* **Extract**
** START **

From historic food to modern wine…In an effort to “re-basquify” the regions of Euzkadi that had over many years, and for many reasons, lost their Basque culture, the Basque government in Gasteiz (Vitoria) authorized the creation of new appellations like Arabako Txakolina. As with its older coastal Txakoli cousins in Getaria and Bizkaia, Alava Txakoli wines are based primarily on the somewhat mysterious and very Basque Hondarribi Zuri grape variety but with the addition of Izkiriota and Izkiriota Ttippia (sic!) (the Basque names for Gros Manseng and Petit Manseng respectively) the rare Petit Corbu, and few “international” varieties as well (Riesling and Chardonnay!). The Mansengs and the Corbu, if not strictly Basque (and they may be), are found in just a small slice of the northern Pyreneean foothills…

Xarmant Arabako Txakolina 2009

Ever so slightly coppery, pale gold color. Assertive nose of minerally lime, green apple, and toasted almond notes. The entry on the palate is zippy, bracing, and light, but with a very wiry mid-palate, and pulpy, “nectary” yellow fruit and fresh ginger flavors that add a richness and body that picks up a grapefruit tartness on the fairly long finish.

** END **

* **Record extracts**

** START **

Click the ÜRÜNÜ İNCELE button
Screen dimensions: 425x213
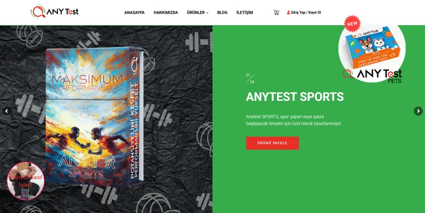273,143

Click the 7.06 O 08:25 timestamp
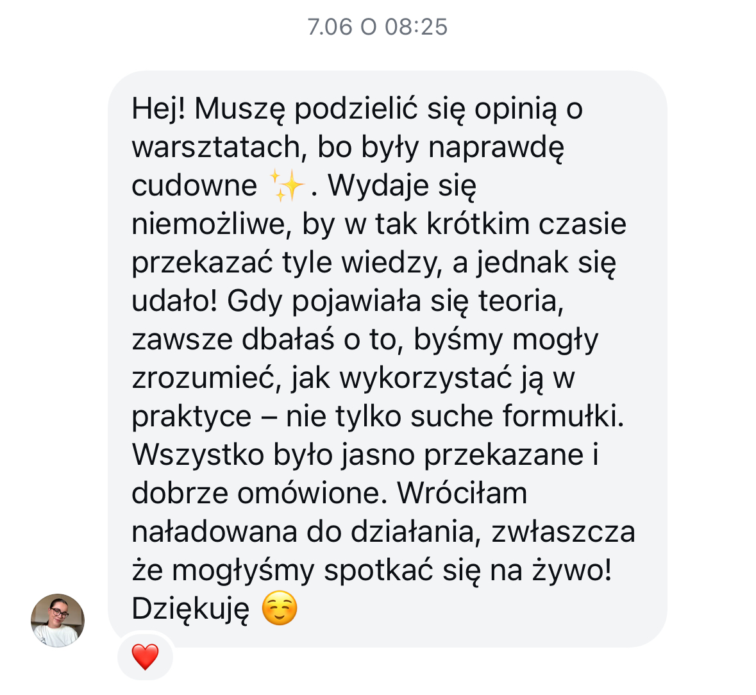(x=378, y=27)
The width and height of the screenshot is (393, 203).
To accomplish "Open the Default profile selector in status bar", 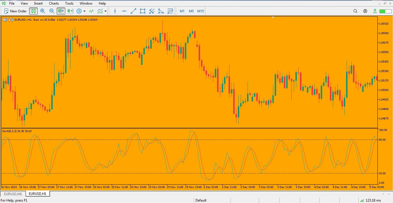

** END **

* **Requirement A**
Answer from the Txakoli text:
(i) In which city is the Basque government that authorized the new appellations?
(ii) What are the Basque names for Gros Manseng and Petit Manseng?
(iii) What does the finish pick up?
* **Requirement B**
List every grape variety that the Txakoli text says goes into Alava Txakoli wines. Name each variety once, and pair its Basque and other name where the text gives both.

* **Exercise answer A**
(i) Gasteiz (Vitoria).
(ii) Izkiriota (Gros Manseng) and Izkiriota Ttippia (Petit Manseng).
(iii) A grapefruit tartness.

* **Exercise answer B**
- Hondarribi Zuri
- Izkiriota (Gros Manseng)
- Izkiriota Ttippia (Petit Manseng)
- Petit Corbu
- Riesling
- Chardonnay